Tuesday, March 31, 2015

Indiana Pence And The Backlash Of Doom, Con't

Republicans and pundits alike are arguing that Indiana's "religious freedom" law is no different from the federal law that a Democratic Congress and President Clinton passed in 1993, and no different from the Illinois state law that Democrats, including State Senator Barack Obama, voted for and passed in 1998.

But as Judd Legum at Think Progress points out, that is false.  Indiana's bill goes much further than the 1993 federal law or any other state law:

There are several important differences in the Indiana bill but the most striking is Section 9. Under that section, a “person” (which under the law includes not only an individual but also any organization, partnership, LLC, corporation, company, firm, church, religious society, or other entity) whose “exercise of religion has been substantially burdened, or is likely to be substantially burdened” can use the law as “a claim or defense… regardless of whether the state or any other governmental entity is a party to the proceeding.” 
Every other Religious Freedom Restoration Act applies to disputes between a person or entity and a government. Indiana’s is the only law that explicitly applies to disputes between private citizens. This means it could be used as a cudgel by corporations to justify discrimination against individuals that might otherwise be protected under law. Indiana trial lawyer Matt Anderson, discussing this difference, writes that the Indiana law is “more broadly written than its federal and state predecessors” and opens up “the path of least resistance among its species to have a court adjudicate it in a manner that could ultimately be used to discriminate…” 
This is not a trivial distinction. Arizona enacted an RFRA that applied to actions involving the government in 2012. When the state legislature tried to expand it to purely private disputes in 2014, nationwide protests erupted and Jan Brewer, Arizona’s Republican governor, vetoed the measure
Thirty law professors who are experts in religious freedom wrote in February that the Indiana law does not “mirror the language of the federal RFRA” and “will… create confusion, conflict, and a wave of litigation that will threaten the clarity of religious liberty rights in Indiana while undermining the state’s ability to enforce other compelling interests. This confusion and conflict will increasingly take the form of private actors, such as employers, landlords, small business owners, or corporations, taking the law into their own hands and acting in ways that violate generally applicable laws on the grounds that they have a religious justification for doing so.

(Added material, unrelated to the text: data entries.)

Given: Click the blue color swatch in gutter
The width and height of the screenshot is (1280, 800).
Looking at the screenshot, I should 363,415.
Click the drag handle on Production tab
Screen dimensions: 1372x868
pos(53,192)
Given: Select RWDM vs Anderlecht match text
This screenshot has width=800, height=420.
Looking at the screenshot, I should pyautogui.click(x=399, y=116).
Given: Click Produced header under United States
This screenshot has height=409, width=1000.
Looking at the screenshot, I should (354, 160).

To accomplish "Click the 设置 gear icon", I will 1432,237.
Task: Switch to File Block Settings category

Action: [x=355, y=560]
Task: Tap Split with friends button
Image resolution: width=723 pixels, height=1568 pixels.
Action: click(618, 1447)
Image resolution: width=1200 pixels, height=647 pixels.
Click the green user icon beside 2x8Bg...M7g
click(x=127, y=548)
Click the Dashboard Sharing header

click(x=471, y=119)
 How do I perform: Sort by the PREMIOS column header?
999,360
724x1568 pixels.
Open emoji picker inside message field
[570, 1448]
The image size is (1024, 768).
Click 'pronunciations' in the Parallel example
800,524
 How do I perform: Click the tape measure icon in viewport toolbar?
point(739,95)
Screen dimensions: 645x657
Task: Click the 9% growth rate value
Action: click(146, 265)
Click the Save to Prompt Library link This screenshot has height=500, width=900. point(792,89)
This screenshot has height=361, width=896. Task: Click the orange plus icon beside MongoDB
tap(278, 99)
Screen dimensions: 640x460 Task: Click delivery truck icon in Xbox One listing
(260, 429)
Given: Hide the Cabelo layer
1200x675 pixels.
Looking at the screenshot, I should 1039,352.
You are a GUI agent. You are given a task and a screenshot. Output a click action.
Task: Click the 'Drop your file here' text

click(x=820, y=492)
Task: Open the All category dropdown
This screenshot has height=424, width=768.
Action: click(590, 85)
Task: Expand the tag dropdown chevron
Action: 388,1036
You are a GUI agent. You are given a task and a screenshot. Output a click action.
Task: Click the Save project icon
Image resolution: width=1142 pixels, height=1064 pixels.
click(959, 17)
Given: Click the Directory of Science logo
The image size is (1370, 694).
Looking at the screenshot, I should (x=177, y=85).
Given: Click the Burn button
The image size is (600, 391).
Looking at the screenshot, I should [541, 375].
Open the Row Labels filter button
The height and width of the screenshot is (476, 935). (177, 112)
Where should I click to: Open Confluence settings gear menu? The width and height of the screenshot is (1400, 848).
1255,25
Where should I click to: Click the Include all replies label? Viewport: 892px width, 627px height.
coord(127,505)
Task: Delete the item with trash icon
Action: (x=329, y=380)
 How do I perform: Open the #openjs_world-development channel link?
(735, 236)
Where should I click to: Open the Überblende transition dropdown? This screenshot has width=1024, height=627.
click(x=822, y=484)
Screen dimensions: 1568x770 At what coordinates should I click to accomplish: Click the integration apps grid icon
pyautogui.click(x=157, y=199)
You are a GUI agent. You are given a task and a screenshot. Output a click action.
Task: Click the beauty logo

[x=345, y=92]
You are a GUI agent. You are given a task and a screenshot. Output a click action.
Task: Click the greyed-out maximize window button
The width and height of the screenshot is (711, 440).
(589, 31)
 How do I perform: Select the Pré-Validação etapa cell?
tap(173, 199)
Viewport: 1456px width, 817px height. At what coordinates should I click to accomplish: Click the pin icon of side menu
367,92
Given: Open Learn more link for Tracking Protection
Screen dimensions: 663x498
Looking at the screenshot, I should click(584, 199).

Members of the public will then be asked to bear the cost of their employer’s, their landlord’s, their local shopkeeper’s, or a police officer’s private religious beliefs.”

Again, the bottom line is that every other state version of this law, and the federal law Clinton signed in 1993, protects private citizens' religious beliefs from the government.  The Indiana law is the only one that applies to disputes between private citizens.  It's that second part, the aforementioned Section 9 of the law, that specifically opens up the Pandora's Box of discrimination and says that a private citizen's religious beliefs can trump another private citizen's actions and allows them to use the law as legal cover to do so.

That's the difference.  The law is a blanket permission to discriminate, plain and simple.  It's effectively a Stand Your Ground defense law for bigotry.  If you choose to discriminate against someone, you can claim the law as a defense if you feel your "exercise of religion is substantially burdened."

Oh, and Section 9 also defines person in this case as "not only an individual but also any organization, partnership, LLC, corporation, company, firm, church, religious society, or other entity" as Legum mentions up there.  You can imagine what this can mean.  If Indiana's Hobby Lobby locations wanted to refuse to serve LGBTQ customers on religious grounds, then they could theoretically claim this law as a defense and say that allowing them to shop there would "substantially burden" their "exercise of religion".

Indiana's law is particularly awful, hence the backlash.  The legal difference is the clause that allows the law to be claimed as a defense in disputes between private citizens.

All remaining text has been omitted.